As a national leader in employment screening, PeopleFacts’ professionals closely monitor the trends and changes that affect our industry.

Most recently, one of the most noteworthy changes in the area of employment screening is the rapidly growing movement among American businesses to rethink whether potential new employees should be asked about any past criminal convictions prior to being offered a new position.

In an age when very few issues can be said to have bipartisan support, the movement toward removing questions about past criminal history on job application forms has united both the political left and right; libertarians, as well as liberal leaders, are both voicing support for the idea of removing the questions about past criminal records, as a method of allowing and encouraging former criminals to move on with their lives as upright citizens.
Approximately 100 cities and counties have already adopted a “ban the box” concept, an effort to remove the ‘check boxes’ on job application forms asking applicants if they have any criminal record.

In San Francisco, a measure called the “Fair Chance Ordinance” is part of that national effort; meanwhile, the governors of Virginia and Vermont have also signed executive orders implementing similar measures this year.
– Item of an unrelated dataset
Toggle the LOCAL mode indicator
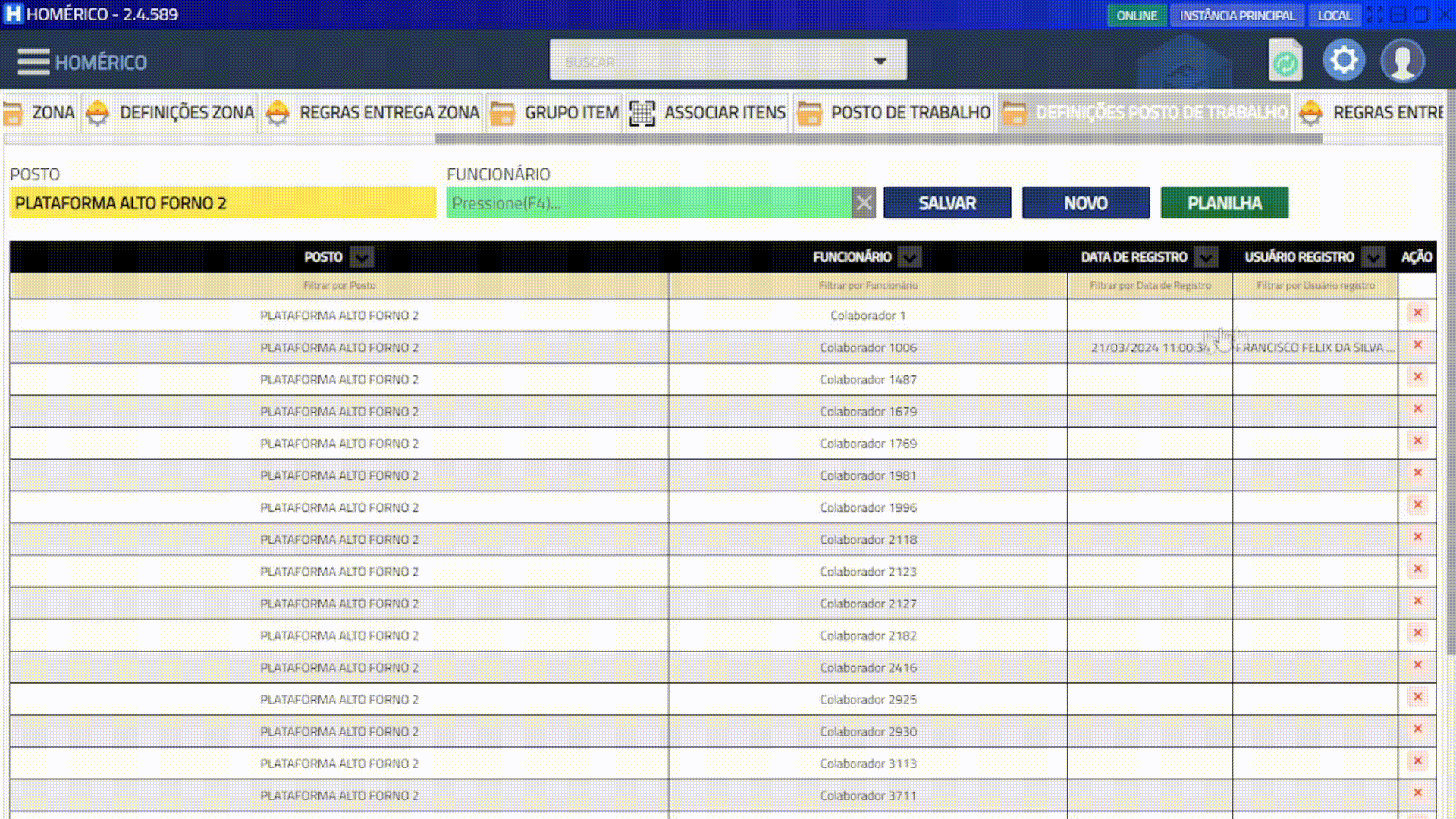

Charles Koch, renowned conservative business leader and Chief Executive Officer of Koch Industries, has also joined the chorus of those calling for “banning the box” and has, in fact, banned questions about criminal pasts from job applications for positions with any Koch-owned company.

Given that Koch Industries employs over 60,000 Americans, it is not insignificant when the company’s CEO speaks passionately against asking job applicants about their criminal history. In arguing against asking applicants about their criminal past, Charles Koch has posed the question “if ex-offenders can’t get a job, education or housing, how can we possibly expect them to have a productive life?”

Federally, the government’s Equal Employment Opportunity Commission (EEOC) has endorsed removing questions about past convictions from job applications; in addition, President Obama’s ‘My Brother’s Keeper Task Force’ has also endorsed hiring practices that promote the idea of hiring applicants on the basis of their merits, not criminal past.

It’s rare, indeed, to find a coalition that includes the Obama Administration, Charles Koch, 16 state governments (with a geographic range that includes California in the west, to Illinois in the Midwest, and New Jersey and Connecticut on the east coast) as well as 100 other cities and counties.

But the growing national consensus, spanning across both the political and geographic circle, does indeed appear to be toward ‘banning the box’ on job application forms asking about criminal past.

It’s vital for all employers to stay abreast of this important employment issue, as it has the potential to directly affect their hiring practices now, and in the future.